Multi-agent systems are quickly becoming a practical way to turn a vague prompt into structured, reliable work products—especially for research-heavy tasks. Instead of asking one model to do everything, you split responsibilities across multiple specialized agents, give them clear output formats, and run an iterative quality loop. The result is usually more controllable, easier to debug, and better aligned with real-world workflows such as research, drafting, review, and final editing.

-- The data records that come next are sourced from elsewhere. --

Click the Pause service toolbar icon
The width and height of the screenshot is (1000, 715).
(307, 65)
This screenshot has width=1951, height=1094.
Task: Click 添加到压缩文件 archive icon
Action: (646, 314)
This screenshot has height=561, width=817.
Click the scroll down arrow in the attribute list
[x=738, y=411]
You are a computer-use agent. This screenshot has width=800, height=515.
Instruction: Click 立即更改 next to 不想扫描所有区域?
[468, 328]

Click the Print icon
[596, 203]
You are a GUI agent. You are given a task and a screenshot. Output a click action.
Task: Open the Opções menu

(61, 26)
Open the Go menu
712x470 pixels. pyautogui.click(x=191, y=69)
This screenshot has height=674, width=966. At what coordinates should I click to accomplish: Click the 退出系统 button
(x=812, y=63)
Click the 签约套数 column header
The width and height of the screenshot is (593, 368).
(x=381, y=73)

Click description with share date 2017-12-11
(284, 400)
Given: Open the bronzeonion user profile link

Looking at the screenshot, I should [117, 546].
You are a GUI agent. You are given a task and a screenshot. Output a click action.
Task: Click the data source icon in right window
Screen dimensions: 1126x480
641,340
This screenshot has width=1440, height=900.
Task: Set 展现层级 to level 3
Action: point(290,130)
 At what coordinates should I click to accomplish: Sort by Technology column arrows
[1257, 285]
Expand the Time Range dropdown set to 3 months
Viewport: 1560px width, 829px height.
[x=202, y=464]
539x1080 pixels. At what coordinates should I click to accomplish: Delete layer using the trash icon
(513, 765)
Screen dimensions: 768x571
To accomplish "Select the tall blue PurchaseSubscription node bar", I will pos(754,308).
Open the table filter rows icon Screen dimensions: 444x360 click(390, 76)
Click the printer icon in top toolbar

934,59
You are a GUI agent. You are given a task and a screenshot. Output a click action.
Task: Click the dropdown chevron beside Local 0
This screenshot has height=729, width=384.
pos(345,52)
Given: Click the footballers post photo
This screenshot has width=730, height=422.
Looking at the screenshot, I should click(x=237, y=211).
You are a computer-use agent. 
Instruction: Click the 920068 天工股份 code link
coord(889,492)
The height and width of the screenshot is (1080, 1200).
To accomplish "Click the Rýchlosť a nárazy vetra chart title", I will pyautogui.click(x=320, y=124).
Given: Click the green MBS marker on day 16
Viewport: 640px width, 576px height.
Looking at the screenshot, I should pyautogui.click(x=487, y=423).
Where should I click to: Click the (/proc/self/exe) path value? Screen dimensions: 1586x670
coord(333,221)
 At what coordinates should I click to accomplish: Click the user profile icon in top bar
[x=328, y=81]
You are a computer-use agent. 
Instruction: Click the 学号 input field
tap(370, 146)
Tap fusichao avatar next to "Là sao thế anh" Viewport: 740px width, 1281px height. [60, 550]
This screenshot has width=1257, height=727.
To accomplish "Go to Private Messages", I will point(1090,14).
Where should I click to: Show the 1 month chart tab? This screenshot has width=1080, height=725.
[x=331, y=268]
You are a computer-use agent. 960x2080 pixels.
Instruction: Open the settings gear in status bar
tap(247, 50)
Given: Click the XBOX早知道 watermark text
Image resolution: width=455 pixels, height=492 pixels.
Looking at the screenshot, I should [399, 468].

What this CAMEL multi-agent pipeline is designed to do
This article walks through an end-to-end multi-agent research workflow built with the CAMEL framework. The pipeline is structured as a small “society” of agents—Planner, Researcher, Writer, Critic, and Finalizer—that collectively transform a high-level topic into a polished, evidence-grounded research brief.
The core goals of the design are:
- Role clarity: each agent has a single responsibility and a defined contract for what it must output.
- Tool-augmented reasoning: the Researcher is enhanced with web search to ground findings in external evidence.
- Quality control via critique: drafts are reviewed by a Critic agent, and revisions are applied by a Finalizer.
- Continuity: a lightweight persistent memory layer stores artifacts from each run, enabling reuse across sessions.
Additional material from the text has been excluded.